Le « coup d’État déjoué » a opportunément permis d’arrêter les éléments les plus brillants de la 4e promotion de l’École militaire interarmes (Emia) formée par des instructeurs français et sortie en 1993. Mais également certains cadres – et non des moindres – du Basp, un corps d’élite dont les membres, reconnaissables à leur béret rouge, assurent la protection du chef de l’État. Parmi eux, le très populaire lieutenant Mathias et Ali Camara, le commandant en second du Bataillon, dont la mise en détention est vite apparue comme un règlement de comptes. Ancien membre de la milice sous Sékou Touré, le respecté Camara, qui a été formé à Cuba et a pris part à la guerre de libération de l’Angola, faisait de l’ombre au numéro un de l’unité, Sény Camara.
Le « nettoyage » consécutif au vrai-faux complot de novembre 2003 a parachevé la reprise en main de l’armée entreprise depuis la mutinerie (bien réelle, celle-là) des 2 et 3 février 1996. Sortis des casernes pour réclamer de meilleures conditions de travail, les insurgés ont pris le contrôle de Conakry, et se sont emparés du chef de l’État avant de le relâcher. Conté en a été traumatisé. Dans l’histoire de l’armée guinéenne, il y a un avant et un après-février 1996. La mutinerie a conduit à la condamnation à de lourdes peines de prison d’une cinquantaine d’officiers et de sous-officiers parmi les plus qualifiés. Kader Doumbouya, le meilleur spécialiste en armement lourd du pays, a écopé de dix ans de détention. Le flou persiste sur l’élimination ou le départ en exil d’autres officiers, dont le très redouté Gbago Zoumanigui, benjamin du Comité militaire de redressement national (CMRN), qui a porté Conté au pouvoir le 3 avril 1984.
C’est depuis février 1996 que les « tirailleurs sénégalais », ces anciens de la coloniale qui ont rejoint en 1958 l’armée guinéenne naissante, ont repris tout le pouvoir. Et mis sous l’éteignoir les jeunes cadres issus d’institutions prestigieuses comme Saint-Cyr et l’École de guerre de Paris, devenus subitement suspects. Cette fracture n’a cessé de s’accentuer, aiguisant la « guerre des générations » au sein de la troupe. Les jeunes, généralement bien formés, déplorent l’érosion de plus en plus nette de leur pouvoir d’achat, alors que les « vieux » aux commandes cumulent les privilèges, roulent carrosse.
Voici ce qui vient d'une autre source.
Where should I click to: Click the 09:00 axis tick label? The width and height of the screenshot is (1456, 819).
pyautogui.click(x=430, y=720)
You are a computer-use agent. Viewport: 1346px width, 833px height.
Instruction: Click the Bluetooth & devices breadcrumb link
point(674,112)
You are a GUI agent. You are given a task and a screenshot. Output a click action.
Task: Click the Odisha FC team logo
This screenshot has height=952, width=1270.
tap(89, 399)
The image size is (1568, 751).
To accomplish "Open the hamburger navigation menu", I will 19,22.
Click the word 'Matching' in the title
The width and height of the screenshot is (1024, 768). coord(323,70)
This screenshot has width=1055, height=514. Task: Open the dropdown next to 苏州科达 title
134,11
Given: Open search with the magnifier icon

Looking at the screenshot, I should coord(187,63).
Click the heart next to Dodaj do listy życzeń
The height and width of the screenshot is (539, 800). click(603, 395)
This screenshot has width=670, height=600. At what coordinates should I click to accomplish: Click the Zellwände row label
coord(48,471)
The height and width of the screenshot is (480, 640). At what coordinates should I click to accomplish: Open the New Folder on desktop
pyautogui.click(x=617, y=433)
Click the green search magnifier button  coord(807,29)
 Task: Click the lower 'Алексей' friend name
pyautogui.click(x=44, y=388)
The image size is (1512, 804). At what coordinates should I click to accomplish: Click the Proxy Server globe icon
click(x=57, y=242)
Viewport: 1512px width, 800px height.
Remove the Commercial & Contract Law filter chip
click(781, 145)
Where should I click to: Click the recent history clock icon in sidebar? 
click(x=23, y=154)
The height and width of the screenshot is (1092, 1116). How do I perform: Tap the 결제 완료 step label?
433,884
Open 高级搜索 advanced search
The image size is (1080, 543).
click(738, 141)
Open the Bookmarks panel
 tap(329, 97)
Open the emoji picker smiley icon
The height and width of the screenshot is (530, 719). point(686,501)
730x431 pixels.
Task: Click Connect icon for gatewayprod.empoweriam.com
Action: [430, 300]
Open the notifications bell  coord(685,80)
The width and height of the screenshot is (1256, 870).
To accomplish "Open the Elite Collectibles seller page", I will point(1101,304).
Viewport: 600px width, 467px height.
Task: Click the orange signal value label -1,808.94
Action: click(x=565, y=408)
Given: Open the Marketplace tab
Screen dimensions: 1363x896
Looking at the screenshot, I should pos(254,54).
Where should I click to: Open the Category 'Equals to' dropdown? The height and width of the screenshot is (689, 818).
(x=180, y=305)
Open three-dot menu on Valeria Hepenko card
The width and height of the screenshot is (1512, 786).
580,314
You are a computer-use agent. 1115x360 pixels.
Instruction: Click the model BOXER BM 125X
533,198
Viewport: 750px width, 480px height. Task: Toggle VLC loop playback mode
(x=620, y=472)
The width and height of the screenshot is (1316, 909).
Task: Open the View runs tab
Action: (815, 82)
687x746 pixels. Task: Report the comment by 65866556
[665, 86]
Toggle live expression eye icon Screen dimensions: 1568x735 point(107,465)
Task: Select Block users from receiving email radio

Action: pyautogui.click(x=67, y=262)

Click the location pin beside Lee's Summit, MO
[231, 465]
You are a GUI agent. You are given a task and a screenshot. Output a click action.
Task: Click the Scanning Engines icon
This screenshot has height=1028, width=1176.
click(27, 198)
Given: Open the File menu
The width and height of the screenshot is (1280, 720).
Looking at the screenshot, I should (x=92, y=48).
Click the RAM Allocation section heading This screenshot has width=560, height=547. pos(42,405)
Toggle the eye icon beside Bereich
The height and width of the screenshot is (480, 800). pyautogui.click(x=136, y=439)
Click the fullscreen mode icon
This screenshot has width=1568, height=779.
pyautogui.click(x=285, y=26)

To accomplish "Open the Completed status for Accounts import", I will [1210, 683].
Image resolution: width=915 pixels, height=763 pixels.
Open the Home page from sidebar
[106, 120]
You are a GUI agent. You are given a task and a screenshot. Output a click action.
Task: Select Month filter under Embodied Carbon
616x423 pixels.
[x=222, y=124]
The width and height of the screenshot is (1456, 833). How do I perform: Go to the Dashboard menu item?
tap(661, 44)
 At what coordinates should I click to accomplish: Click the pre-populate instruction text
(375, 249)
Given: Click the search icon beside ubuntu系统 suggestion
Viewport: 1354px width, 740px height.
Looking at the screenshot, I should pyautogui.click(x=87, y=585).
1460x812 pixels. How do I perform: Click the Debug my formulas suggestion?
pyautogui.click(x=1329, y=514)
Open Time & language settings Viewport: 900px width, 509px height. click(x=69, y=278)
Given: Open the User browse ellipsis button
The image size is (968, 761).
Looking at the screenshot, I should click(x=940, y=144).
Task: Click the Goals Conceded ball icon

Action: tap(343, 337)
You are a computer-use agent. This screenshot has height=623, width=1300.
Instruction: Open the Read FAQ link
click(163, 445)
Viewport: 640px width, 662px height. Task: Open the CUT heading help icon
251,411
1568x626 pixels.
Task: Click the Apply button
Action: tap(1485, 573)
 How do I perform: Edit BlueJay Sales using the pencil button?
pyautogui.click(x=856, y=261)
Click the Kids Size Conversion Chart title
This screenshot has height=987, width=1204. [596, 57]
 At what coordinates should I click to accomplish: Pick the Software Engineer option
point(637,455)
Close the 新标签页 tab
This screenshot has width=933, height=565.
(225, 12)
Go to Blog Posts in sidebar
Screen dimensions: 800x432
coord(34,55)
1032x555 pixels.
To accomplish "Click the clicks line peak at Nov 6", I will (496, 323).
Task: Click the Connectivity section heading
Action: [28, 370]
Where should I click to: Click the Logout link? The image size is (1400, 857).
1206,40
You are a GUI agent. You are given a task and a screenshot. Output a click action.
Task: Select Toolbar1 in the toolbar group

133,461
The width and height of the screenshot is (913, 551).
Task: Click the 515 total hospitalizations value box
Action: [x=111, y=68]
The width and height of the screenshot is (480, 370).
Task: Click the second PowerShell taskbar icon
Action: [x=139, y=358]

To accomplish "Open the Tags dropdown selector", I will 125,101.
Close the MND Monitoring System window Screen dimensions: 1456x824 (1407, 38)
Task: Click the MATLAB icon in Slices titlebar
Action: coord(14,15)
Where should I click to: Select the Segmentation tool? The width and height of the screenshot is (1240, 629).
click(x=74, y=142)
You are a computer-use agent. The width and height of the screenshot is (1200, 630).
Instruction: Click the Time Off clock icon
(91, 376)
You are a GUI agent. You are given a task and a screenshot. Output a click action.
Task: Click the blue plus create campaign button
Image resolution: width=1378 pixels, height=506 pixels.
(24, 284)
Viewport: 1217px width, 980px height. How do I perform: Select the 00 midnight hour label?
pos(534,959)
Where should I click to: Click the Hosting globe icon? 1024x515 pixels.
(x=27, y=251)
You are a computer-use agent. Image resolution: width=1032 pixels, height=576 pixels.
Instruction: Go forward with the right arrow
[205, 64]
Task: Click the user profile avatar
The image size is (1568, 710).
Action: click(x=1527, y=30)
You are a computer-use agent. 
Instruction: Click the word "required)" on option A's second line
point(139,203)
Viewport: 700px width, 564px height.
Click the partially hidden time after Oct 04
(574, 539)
Comme pour faire fonctionner l’ascenseur social dans les rangs de l’armée, le décret du 4 novembre 2005 a institué une autre mesure en dehors de la mise à la retraite d’office du dixième des effectifs : il a accordé des avancements à tous les soldats, de la 1re classe au grade d’adjudant, tout en gelant jusqu’à nouvel ordre toute nouvelle promotion dans la hiérarchie. Sans réussir à calmer « la base ». Le séjour médical de Conté en Suisse, du 18 au 24 mars, a été interrompu sur l’insistance de Fodé Bangoura, secrétaire général de la présidence, alerté par des fiches du renseignement militaire. Lesquelles indiquaient la détermination des jeunes officiers à ne pas laisser longtemps vacant le fauteuil présidentiel.